Dental insurance is a type of medical coverage that pays for some or all of the cost of certain types of dental care. Many plans have a deductible and an annual maximum for benefits.
Most dental insurance plans offer a list of in-network dentists who have agreed to discount their services. These dentists are called preferred providers.
Unless subsidized by an employer and covering multiple employees, dental insurance is often not cost-effective for self-paying individuals. The average person without insurance spends about $200 a year on basic care, while a typical dental plan costs $500 or more annually. In addition, most plans have deductibles and annual maximum benefit limits that can make it expensive to cover routine care and major procedures.
Many dental plans also require copayments, which are a set dollar amount that patients must pay before the insurance coverage kicks in. In addition, most dental insurance policies have a yearly maximum that the insurer will pay for care, which typically ranges from $1,200 to $1,500. When selecting a policy, it’s important to consider these expenses as well as the benefits of dental insurance.
For those who are interested in keeping costs low, a Dental Health Maintenance Organization (DHMO) may be the best option. These plans offer lower costs and predictability, as well as limited networks of providers. However, they do not include coverage for out-of-network care.
Another option is a Dental Preferred Provider Organization (DPPO), which provides low-cost coverage for in-network services and a small copayment for out-of-network care. It is important to verify that your preferred dentist or specialist is included in the DPPO network before enrolling in a dental insurance plan.
Dental insurance, often available as part of a health care policy or separately on the marketplaces established by the Affordable Care Act (ACA), helps consumers cover the cost of routine examinations, cleanings, and X-rays. These benefits can help consumers save money on these services and encourage them to visit the dentist regularly, catching problems early when they are generally less expensive and easier to treat.
Most plans require that a copayment or deductible be paid on services before the plan begins to pay. The amount of this copayment or deductible varies from plan to plan. In addition, most dental insurance policies include a maximum benefit or cap on the dollar amount of care that the plan will pay in a year, beyond which consumers are responsible for all costs. Some plans also have a separate maximum on orthodontia costs.
Some plans also limit the frequency of certain procedures or exclude certain treatments completely. These restrictions can be frustrating for people who need these treatments, but they are intended to control costs and prevent abuse of the system. Dental insurance policies usually allow a limited number of exceptions to these limitations, depending on the individual’s medical history and the specific needs of the patient. In addition, some plans use a system of determining primary and secondary coverage for dependent children based on the birthday of the parent with primary coverage.
Many people wonder whether dental insurance is worth the cost. Unlike other types of insurance, which cover a wide range of issues and allow policyholders to use their benefits to offset costs, most dental plans have strict limitations. For example, some dental policies may only pay for two cleanings per year, while others might not cover certain procedures. In addition, a plan’s deductible and annual limits may also limit coverage.

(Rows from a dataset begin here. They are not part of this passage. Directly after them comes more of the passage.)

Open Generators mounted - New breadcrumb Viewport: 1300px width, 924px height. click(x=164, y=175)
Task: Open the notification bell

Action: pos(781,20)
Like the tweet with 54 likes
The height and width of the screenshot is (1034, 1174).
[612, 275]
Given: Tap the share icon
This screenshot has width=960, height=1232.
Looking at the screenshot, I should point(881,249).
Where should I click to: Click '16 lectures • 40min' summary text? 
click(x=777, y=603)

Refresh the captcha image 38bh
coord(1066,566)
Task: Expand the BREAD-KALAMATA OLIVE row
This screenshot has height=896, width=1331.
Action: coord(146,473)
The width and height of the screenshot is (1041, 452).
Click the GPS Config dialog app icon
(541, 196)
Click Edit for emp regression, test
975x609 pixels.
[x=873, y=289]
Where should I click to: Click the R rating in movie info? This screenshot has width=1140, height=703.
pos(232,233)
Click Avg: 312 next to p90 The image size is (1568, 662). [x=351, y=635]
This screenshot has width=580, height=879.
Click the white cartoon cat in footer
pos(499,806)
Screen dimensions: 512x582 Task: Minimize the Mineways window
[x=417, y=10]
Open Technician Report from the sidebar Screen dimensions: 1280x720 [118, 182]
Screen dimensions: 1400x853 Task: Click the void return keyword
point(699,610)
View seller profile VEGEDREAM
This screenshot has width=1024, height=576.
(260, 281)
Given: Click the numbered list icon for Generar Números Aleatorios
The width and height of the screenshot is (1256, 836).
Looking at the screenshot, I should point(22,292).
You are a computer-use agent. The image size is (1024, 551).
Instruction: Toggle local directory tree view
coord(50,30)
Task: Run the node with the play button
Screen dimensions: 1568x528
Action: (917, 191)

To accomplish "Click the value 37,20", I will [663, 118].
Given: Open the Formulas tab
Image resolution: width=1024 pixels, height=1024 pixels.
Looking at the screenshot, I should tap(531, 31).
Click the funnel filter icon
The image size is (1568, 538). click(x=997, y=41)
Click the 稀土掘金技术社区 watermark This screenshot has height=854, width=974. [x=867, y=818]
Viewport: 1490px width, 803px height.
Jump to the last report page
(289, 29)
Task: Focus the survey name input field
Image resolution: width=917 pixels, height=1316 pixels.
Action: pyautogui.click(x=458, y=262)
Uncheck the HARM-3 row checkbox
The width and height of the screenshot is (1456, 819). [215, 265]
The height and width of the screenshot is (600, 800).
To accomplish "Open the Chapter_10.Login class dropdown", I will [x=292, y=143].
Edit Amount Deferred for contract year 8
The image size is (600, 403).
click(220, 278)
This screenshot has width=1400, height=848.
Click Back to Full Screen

Those who get their dental insurance through their employer often don’t have to worry about these limitations, because their employers subsidize the monthly premiums and can negotiate lower rates for dentists in the company’s network. However, if you’re purchasing an individual dental insurance policy or adding it to your health insurance as a rider, you should be aware of the limitations associated with each type of plan.
A common limitation of most dental insurance plans is the “usual, customary and reasonable” (UCR) limitation. UCR is the amount that a dentist typically charges for a specific service and is used to determine how much the insurer will pay for the procedure. The problem with this limit is that it can vary widely, making comparisons between plans difficult.
Another limitation of dental insurance is that it only covers preventive care at 100 percent, and basic services like fillings or crowns are generally covered at 80 percent, according to the National Association of Dental Plans. These limitations can make dental insurance unattractive for those who don’t need extensive work, but will still need to spend money on routine cleanings and X-rays.
Dual coverage happens when a client is enrolled in more than one dental insurance policy. This can happen when two people have employer-provided dental insurance plans that cover their spouses, if children are covered by both parents’ policies, or if a person has government-sponsored coverage such as TRICARE (for military members) and Medicaid. When a person has dual coverage, both insurers will share the cost of the treatment, and they will usually coordinate benefits to ensure that there is no duplication of payments or gaps in coverage.
However, this can be complicated and may require some juggling of payment schedules between the two policies. Also, some secondary insurance policies have “non-duplication of benefits” provisions that prohibit the secondary plan from paying if the primary plan already paid the same amount or more for the same service. This can result in the need to obtain prior authorization from the primary plan for some treatments.
To avoid this confusion, it is important that a person with dual coverage informs their dentist about both of their plans. Ideally, this should be done before receiving any services because it is illegal for someone to receive covered services without informing their dentist of the existence of additional coverage. In addition, a professional dental insurance billing company can help individuals manage their coverage by providing a complete insurance verification service and communicating with both insurance carriers to ensure that the proper information is submitted to each one.